What is the role of the nuclei of the lateral lemniscus in auditory processing?

Their role is not yet known. Some cells in the lateral lemniscus nuclei signal the onset of sound, regardless of intensity or frequency.

35

What is the role of the inferior colliculus in auditory processing?

1. Experiments in the barn owl, animal that is extraordinarily proficient at localising sounds, indicate that neurons in the inferior colliculus create a topographical representation of auditory space.
2. Many neurons in the inferior colliculus respond only to frequency-modulated sounds, while others respond only to sounds of specific durations.
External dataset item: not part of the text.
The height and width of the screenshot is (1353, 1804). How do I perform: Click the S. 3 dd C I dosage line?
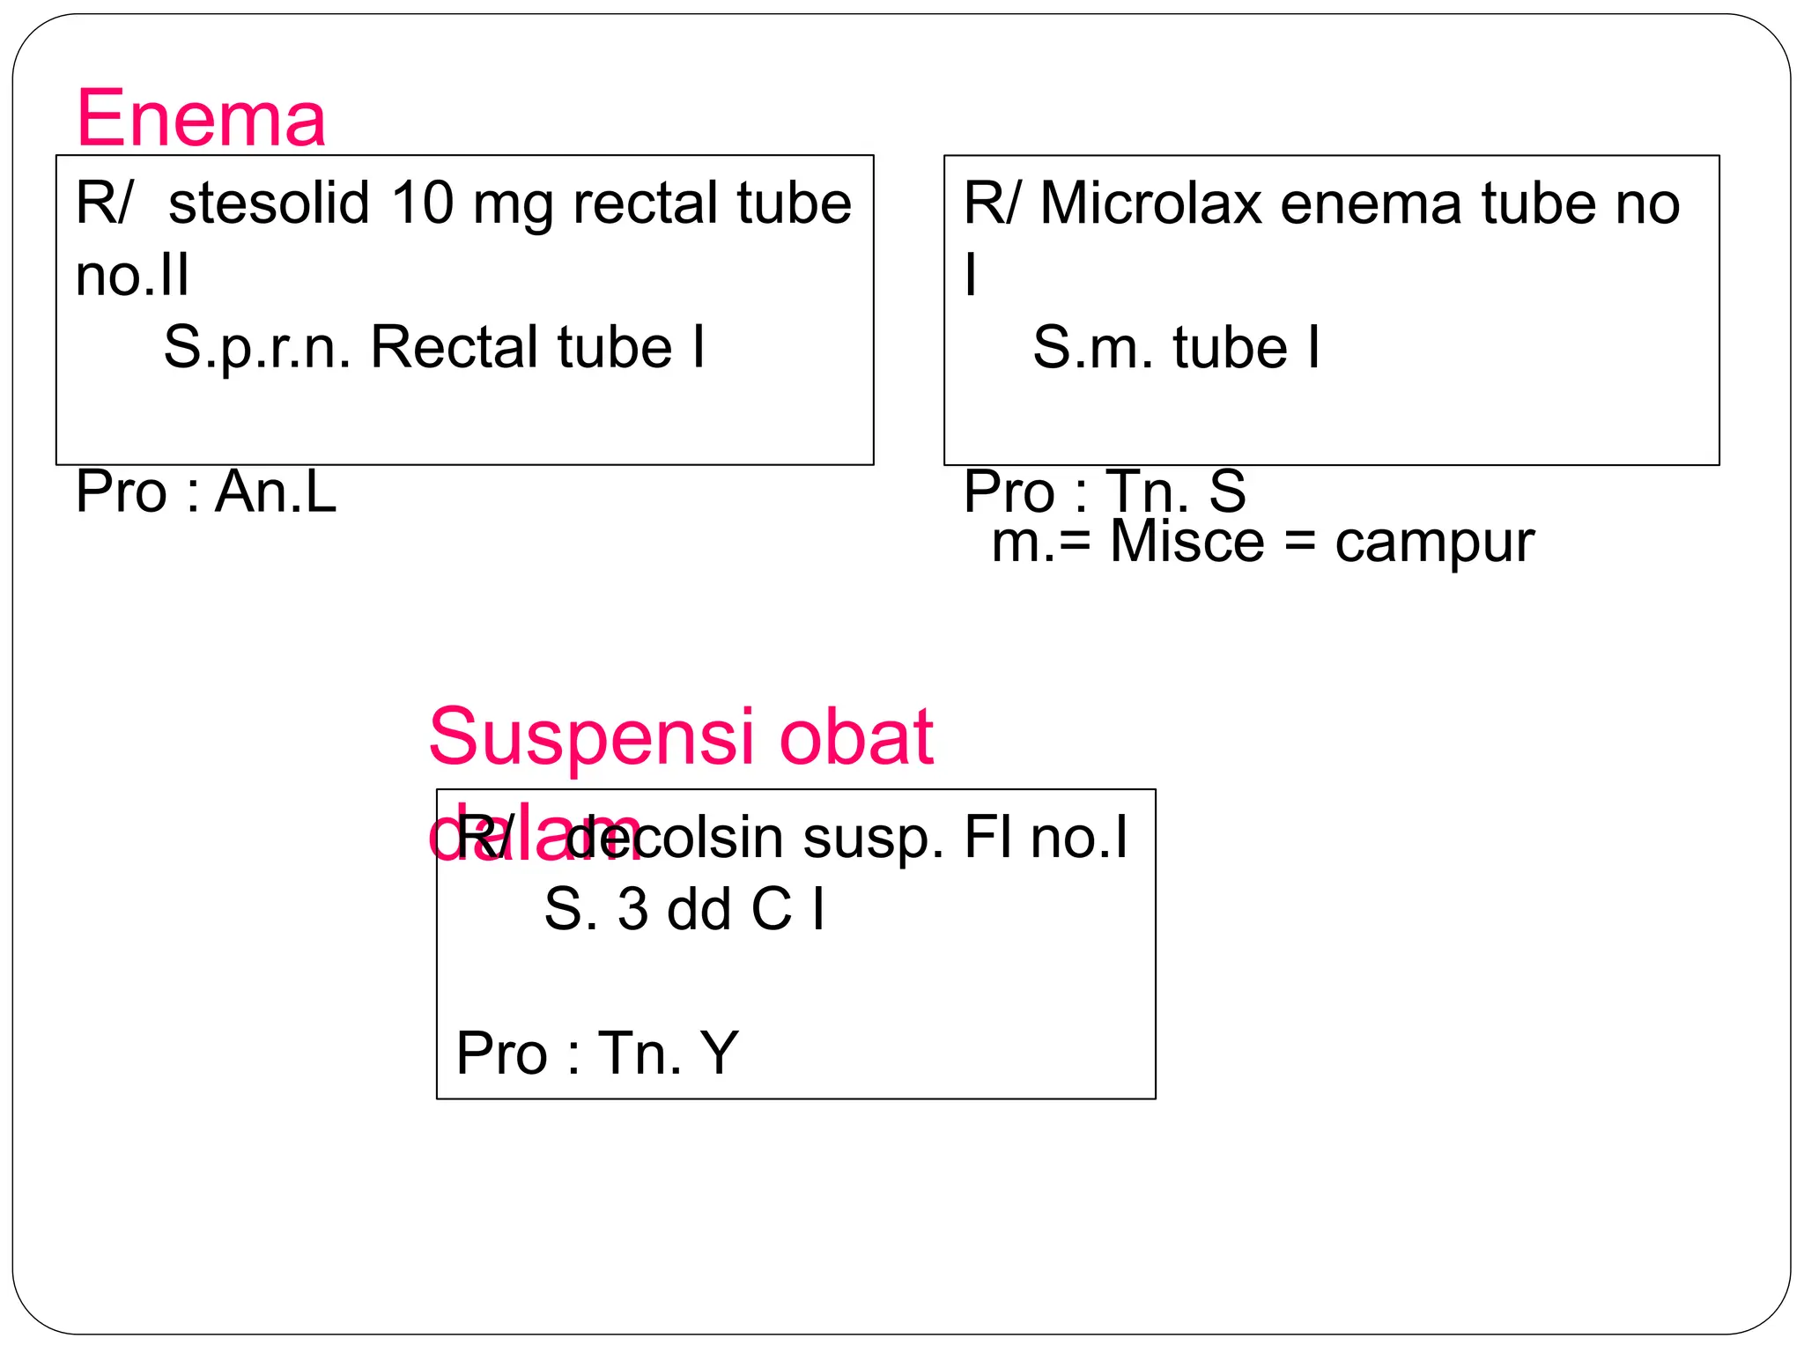684,909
It might therefore be important in our ability to process sounds with complex temporal patterns.

36

What is the role of the medial geniculate complex (MGC), in the thalamus, in auditory processing?

1. In bats it is the first station in the auditory pathway that shows a selectivity for combinations of frequencies.

37

Divide the auditory cortex.

The primary auditory cortex (A1) and the belt areas.

38

How is sound information organised in, and what are the functions of the auditory cortex?

The primary auditory cortex, which is organised tonotopically, supports basic auditory functions, such as frequency discrimination and sound localisation, and also plays an important role in processing of intraspecific communication sounds. In non-human primates.

39

Which part of the auditory cortex do you know anything about..?

Wernickes area is considered a part of the belt areas of the auditory cortex.